- **Data for this exercise**:
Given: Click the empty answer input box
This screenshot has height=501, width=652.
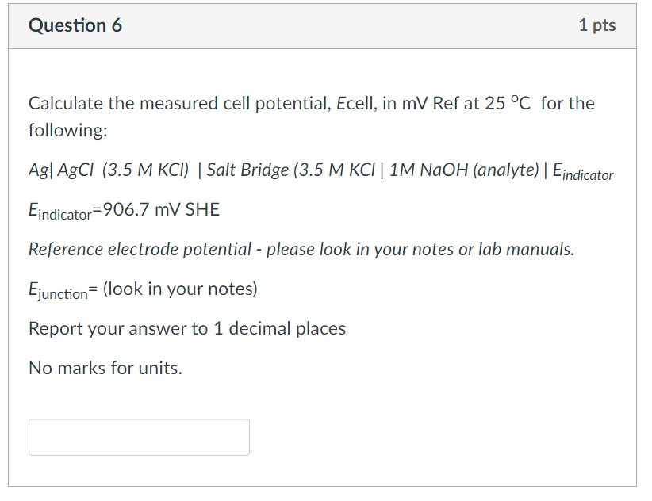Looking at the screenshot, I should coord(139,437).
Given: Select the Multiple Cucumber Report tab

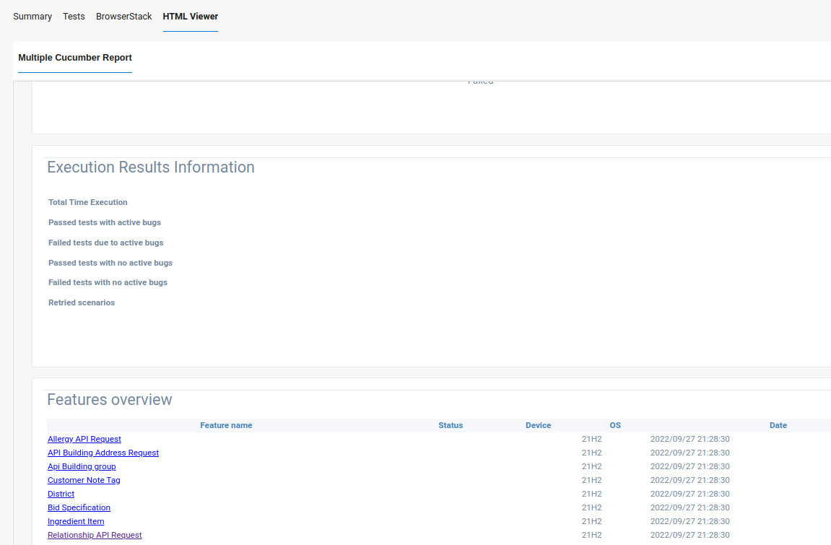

...

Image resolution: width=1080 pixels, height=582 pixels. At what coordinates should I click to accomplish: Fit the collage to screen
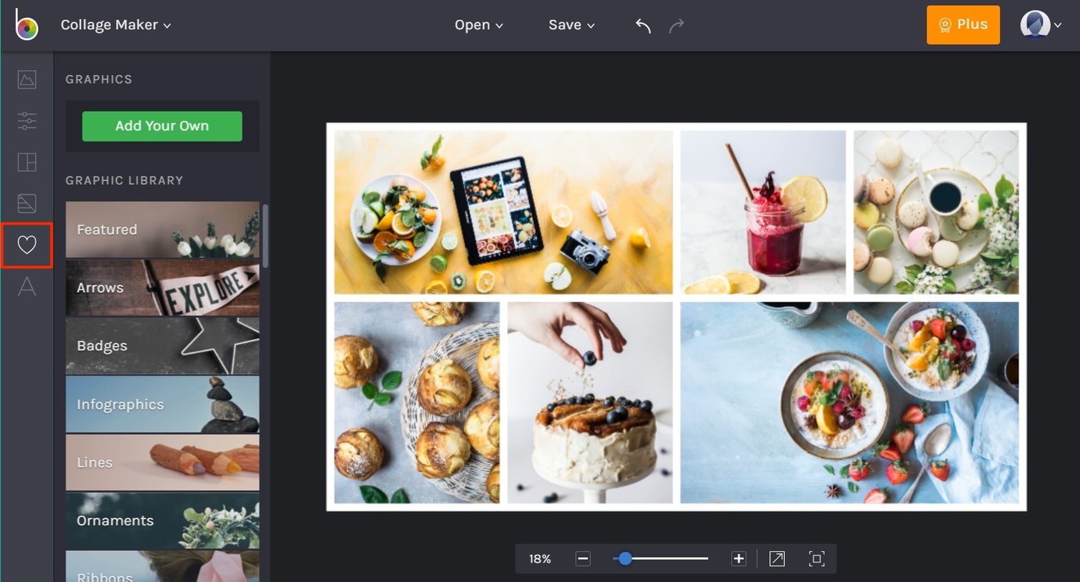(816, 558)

- **To do**:
Write out again exactly the lines above from the one with "Given: Click the empty answer input box" through the one with "Given: Select the", adding no other lines and no pictures.

- **Answer space**:
Given: Click the empty answer input box
This screenshot has height=501, width=652.
Looking at the screenshot, I should coord(139,437).
Given: Select the Multiple Cucumber Report tab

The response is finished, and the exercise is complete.